My one-day stopover in Iceland on the way to Europe

My flight from Toronto arrived in Reykjavik at 6:30 am. Despite the two gravol I took (one is normally enough) , I didn’t sleep very well on the flight. I was happy to be disembarking. It was cool, rainy and very foggy – not necessarily an ideal day for what I had planned, but there wasn’t much I could do about it!

Foggy view from Keflavik Airport

I walked around Keflavik Airport looking for the Reykjavik Excursions desk where I was supposed to pick up my boarding pass. I couldn’t find it, so I asked at information. It’s outside of the security area, but I didn’t want to go there until I was sure I wasn’t going to have to try and get back through security! I also confirmed that my bags didn’t need to be picked up, and that they would go directly to Amsterdam with me.

I had some breakfast at Keflavik; there were plenty of options at several different cafés inside the security zone. There were others outside, but were smaller and seemed to have fewer options.

There were a few people on the bus with me to the Blue Lagoon, we were all quite quiet, given the early hour of our departure. Thankfully by the time the bus left, the fog had mostly cleared, so I could see some of the landscsape en-route. Iceland reminded me of a kind of European Hawaii – the landscape was similar to Hawaii (with moss and firs rather than sand and palm trees), but the development had a distinctly European look to it.

Blue Lagoon

The Blue Lagoon was incredibly fascinating. The water was an ice blue colour, but quite hot in some places! And funniest of all (in my opinion) they have free Wifi!

Blue Lagoon

Blue Lagoon

After spending some time in the water, and giving myself a nice silica mask, I wandered inside to see if there was a spot I could sit (and possibly lie) down. I was lucky enough to find the indoor relaxing area which had reclining chairs! I layed down and had a little snooze. When I woke up, the room was packed, I’m very glad I found it when I did!
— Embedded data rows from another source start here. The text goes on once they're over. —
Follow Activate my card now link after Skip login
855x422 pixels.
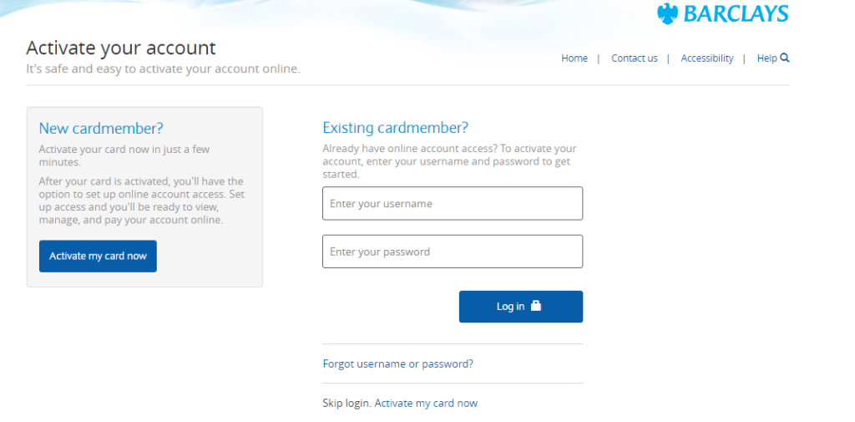pos(426,404)
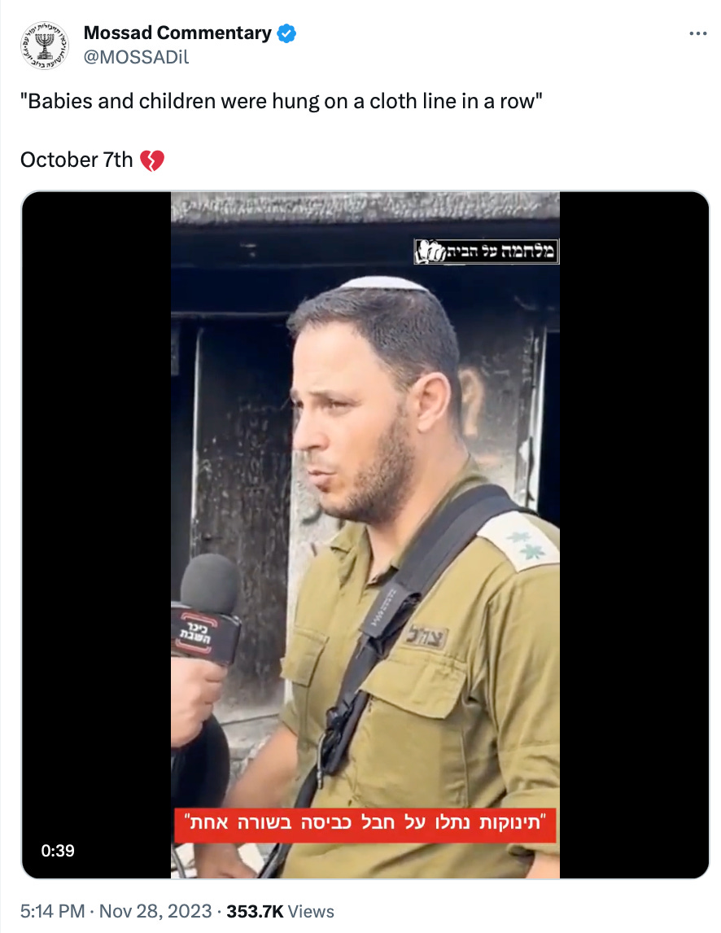This screenshot has width=721, height=933.
Task: Click the 0:39 video duration badge
Action: [58, 850]
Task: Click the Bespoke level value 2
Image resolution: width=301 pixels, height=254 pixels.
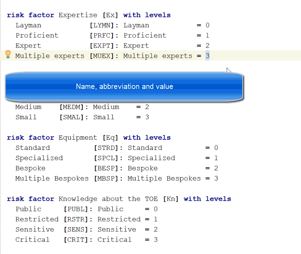Action: point(216,168)
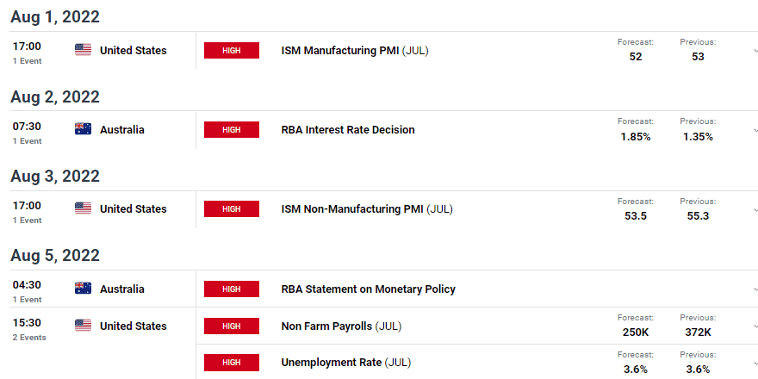The width and height of the screenshot is (758, 379).
Task: Select the HIGH badge for RBA Interest Rate Decision
Action: [232, 129]
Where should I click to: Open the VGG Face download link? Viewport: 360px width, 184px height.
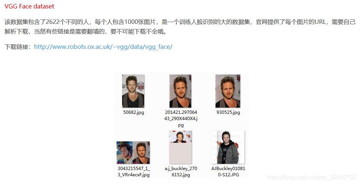pos(103,47)
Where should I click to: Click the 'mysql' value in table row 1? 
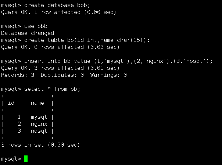[x=39, y=117]
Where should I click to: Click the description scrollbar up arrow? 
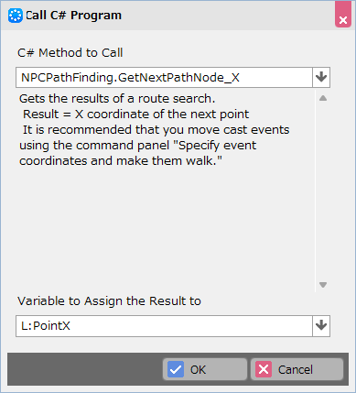tap(323, 98)
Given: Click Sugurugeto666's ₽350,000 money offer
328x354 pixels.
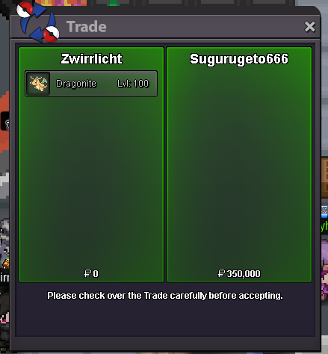Looking at the screenshot, I should (x=239, y=273).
Of course where there’s naturally occurring hot water, there is also a power plant, which you can see in the back-ground of the pictures below.

Blue Lagoon

Blue Lagoon

As the day went on, the water got fuller and fuller. There were a lot of english, french and german speaking people. I also overheard two Dutch gentlemen talking about where the sauna was. I was so excited that I understood them that I nearly tried to join in their conversation!

Blue Lagoon

At lunch time, I got myself dried off and dressed and headed to the Lava Restaurant on-site. The hostess there kept assuming I was with the German family behind me, which is weird, since I a) was dressed while they were all in their bathrobes, b) I did not fit in age-wise – I was twice as old as the kids, and clearly younger than the parents. Maybe she thought I was a crazy aunt or something and c) they were talking German while I kept responding to her in English.

The buffet lunch was included in my package, and it was pretty good. It also included unlimited fresh water, which was amazing – I was expecting it to be extra, as it usually is in Europe.

Blue Lagoon
View from beside the Lava Restaurant

After lunch I took another slow walk around the grounds, before heading back to the change rooms to finish drying my hair and get my stuff to go.

Blue Lagoon
Selfie on the way out
Blue Lagoon
The path from the parking lot to the Blue Lagoon

The bus going back to the airport was packed – to the point they had to bring in an extra bus to get everyone back. I already had my baggage checked and boarding pass, so I wasn’t worried about being late. And I had no reason to be. Getting through security was relatively quick, which gave me time to do some looking around at the airport.

Despite having a USB port on the entertainment system on the plan from Toronto to Reykjavik, my phone didn’t charge. Since I had packed my plug (and it was a type A anyways), I bought a type C USB charger at the airport. I asked the guy at the Helko where I might be able to charge it, and he said “right here, just come back when you’re ready to leave.” So I did, and thanks to him, I had a fully charged phone for the rest of my trip!

While my phone was charging, I got a coffee and cake at the Kaffitar cafe. The gluten free chocolate cake was incredible, and I would recommend it to anyone and everyone. I am looking forward to another slice on my way back through!!

I also looked around for a new coat. It was 27C and sunny when I left my house, and since I didn’t already have it packed, my trenchcoat got left in my closet in Toronto. There were some lovely Burberry jackets at one of the stores, but the did not have prices. I have a rule aboug items without prices – if you have to ask, it’s too expensive! So I am still jacket-less, but the weather forcast is promising for the next little while.

I am very disappointed that the only Icelandic word I learned was ut, meaning out or exit (there were lots of signs!). I feel terrible that I couldn’t even say hello and thank you. I feel like if you’re travelling somewhere with another language (i.e. almost anywhere) you should be able to say these two things. I have some work to do before I’m back there in November.